[The data]
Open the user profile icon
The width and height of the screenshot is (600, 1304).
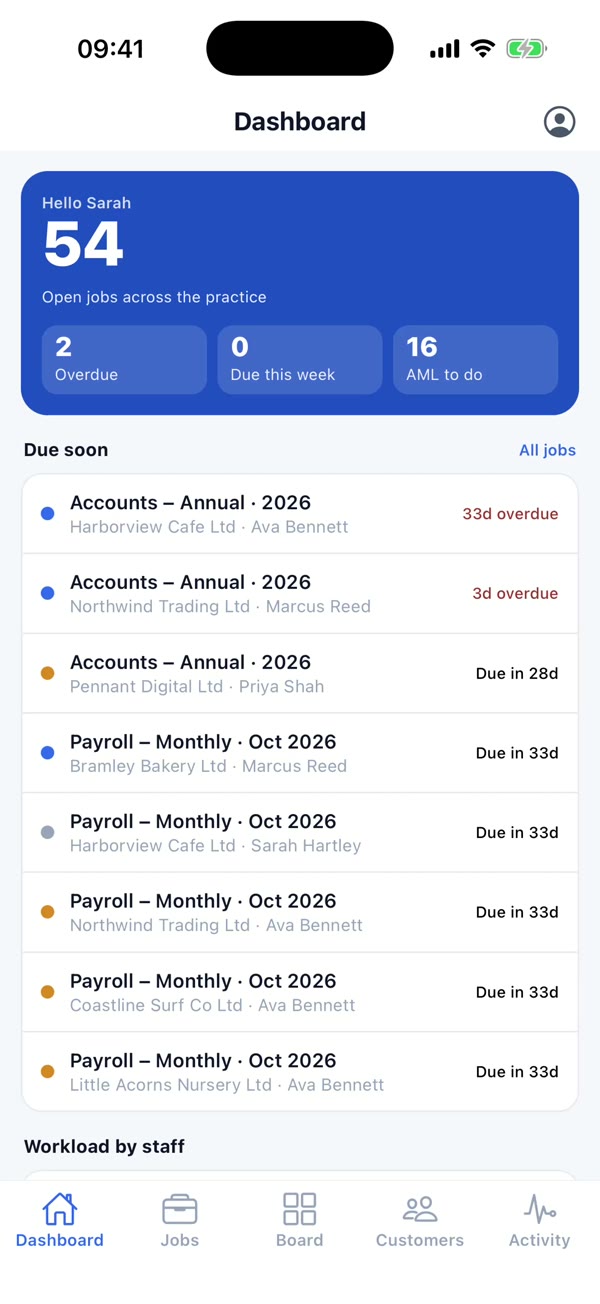pyautogui.click(x=559, y=122)
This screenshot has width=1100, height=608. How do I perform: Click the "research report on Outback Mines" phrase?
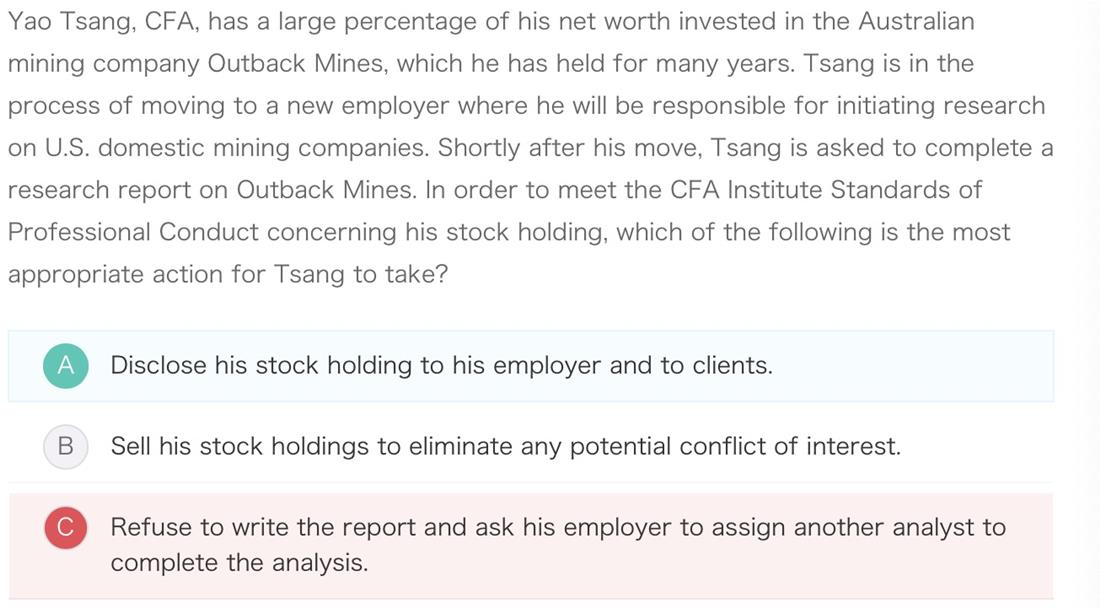(x=212, y=190)
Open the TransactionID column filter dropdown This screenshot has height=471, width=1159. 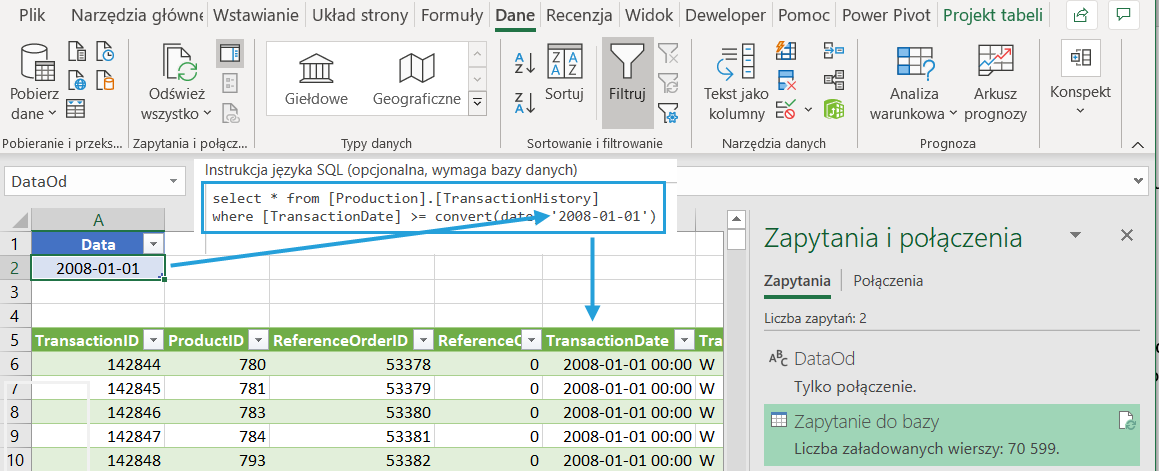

[Aim of the task]
Restate the whole listing exactly as written, minus the pictures.

[Written solution]
Open the user profile icon
The width and height of the screenshot is (600, 1304).
pyautogui.click(x=559, y=122)
This screenshot has width=1100, height=608. How do I perform: Click the "research report on Outback Mines" phrase?
(x=212, y=190)
Open the TransactionID column filter dropdown This screenshot has height=471, width=1159. 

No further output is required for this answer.